-- Task objective --
Your answer must be every line below, repeated exactly.
##### Supplied material #####
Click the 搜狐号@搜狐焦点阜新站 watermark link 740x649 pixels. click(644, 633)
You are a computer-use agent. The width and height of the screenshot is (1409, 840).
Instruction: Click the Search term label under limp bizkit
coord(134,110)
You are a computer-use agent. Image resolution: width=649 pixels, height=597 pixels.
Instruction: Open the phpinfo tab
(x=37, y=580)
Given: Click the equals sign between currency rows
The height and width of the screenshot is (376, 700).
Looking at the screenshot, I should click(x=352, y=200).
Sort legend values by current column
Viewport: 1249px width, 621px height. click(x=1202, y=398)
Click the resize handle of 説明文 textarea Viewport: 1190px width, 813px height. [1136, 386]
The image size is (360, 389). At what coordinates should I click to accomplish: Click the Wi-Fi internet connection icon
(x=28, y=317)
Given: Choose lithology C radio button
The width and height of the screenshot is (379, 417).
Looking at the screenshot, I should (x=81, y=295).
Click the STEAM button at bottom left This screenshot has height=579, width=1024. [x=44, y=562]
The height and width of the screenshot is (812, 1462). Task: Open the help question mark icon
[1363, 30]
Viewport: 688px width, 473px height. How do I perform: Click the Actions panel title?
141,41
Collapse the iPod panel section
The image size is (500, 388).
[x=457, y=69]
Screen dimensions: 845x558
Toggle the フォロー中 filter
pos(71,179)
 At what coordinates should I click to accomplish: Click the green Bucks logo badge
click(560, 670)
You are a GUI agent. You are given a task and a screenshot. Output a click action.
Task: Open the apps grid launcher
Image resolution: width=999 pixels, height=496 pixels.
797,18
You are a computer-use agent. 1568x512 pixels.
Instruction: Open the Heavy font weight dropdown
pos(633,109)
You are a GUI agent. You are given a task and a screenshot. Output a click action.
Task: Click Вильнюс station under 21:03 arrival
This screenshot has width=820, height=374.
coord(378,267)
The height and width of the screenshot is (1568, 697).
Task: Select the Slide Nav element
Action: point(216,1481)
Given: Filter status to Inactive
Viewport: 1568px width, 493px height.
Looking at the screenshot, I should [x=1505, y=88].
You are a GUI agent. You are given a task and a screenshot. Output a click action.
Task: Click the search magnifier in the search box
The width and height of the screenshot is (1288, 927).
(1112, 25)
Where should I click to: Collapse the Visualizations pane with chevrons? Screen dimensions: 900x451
#####
-- Expected answer --
Click the 搜狐号@搜狐焦点阜新站 watermark link 740x649 pixels. click(644, 633)
You are a computer-use agent. The width and height of the screenshot is (1409, 840).
Instruction: Click the Search term label under limp bizkit
coord(134,110)
You are a computer-use agent. Image resolution: width=649 pixels, height=597 pixels.
Instruction: Open the phpinfo tab
(x=37, y=580)
Given: Click the equals sign between currency rows
The height and width of the screenshot is (376, 700).
Looking at the screenshot, I should click(x=352, y=200).
Sort legend values by current column
Viewport: 1249px width, 621px height. click(x=1202, y=398)
Click the resize handle of 説明文 textarea Viewport: 1190px width, 813px height. [1136, 386]
The image size is (360, 389). At what coordinates should I click to accomplish: Click the Wi-Fi internet connection icon
(x=28, y=317)
Given: Choose lithology C radio button
The width and height of the screenshot is (379, 417).
Looking at the screenshot, I should (x=81, y=295).
Click the STEAM button at bottom left This screenshot has height=579, width=1024. [x=44, y=562]
The height and width of the screenshot is (812, 1462). Task: Open the help question mark icon
[1363, 30]
Viewport: 688px width, 473px height. How do I perform: Click the Actions panel title?
141,41
Collapse the iPod panel section
The image size is (500, 388).
[x=457, y=69]
Screen dimensions: 845x558
Toggle the フォロー中 filter
pos(71,179)
 At what coordinates should I click to accomplish: Click the green Bucks logo badge
click(560, 670)
You are a GUI agent. You are given a task and a screenshot. Output a click action.
Task: Open the apps grid launcher
Image resolution: width=999 pixels, height=496 pixels.
797,18
You are a computer-use agent. 1568x512 pixels.
Instruction: Open the Heavy font weight dropdown
pos(633,109)
You are a GUI agent. You are given a task and a screenshot. Output a click action.
Task: Click Вильнюс station under 21:03 arrival
This screenshot has width=820, height=374.
coord(378,267)
The height and width of the screenshot is (1568, 697).
Task: Select the Slide Nav element
Action: point(216,1481)
Given: Filter status to Inactive
Viewport: 1568px width, 493px height.
Looking at the screenshot, I should [x=1505, y=88].
You are a GUI agent. You are given a task and a screenshot. Output a click action.
Task: Click the search magnifier in the search box
The width and height of the screenshot is (1288, 927).
(1112, 25)
Where should I click to: Collapse the Visualizations pane with chevrons? Screen dimensions: 900x451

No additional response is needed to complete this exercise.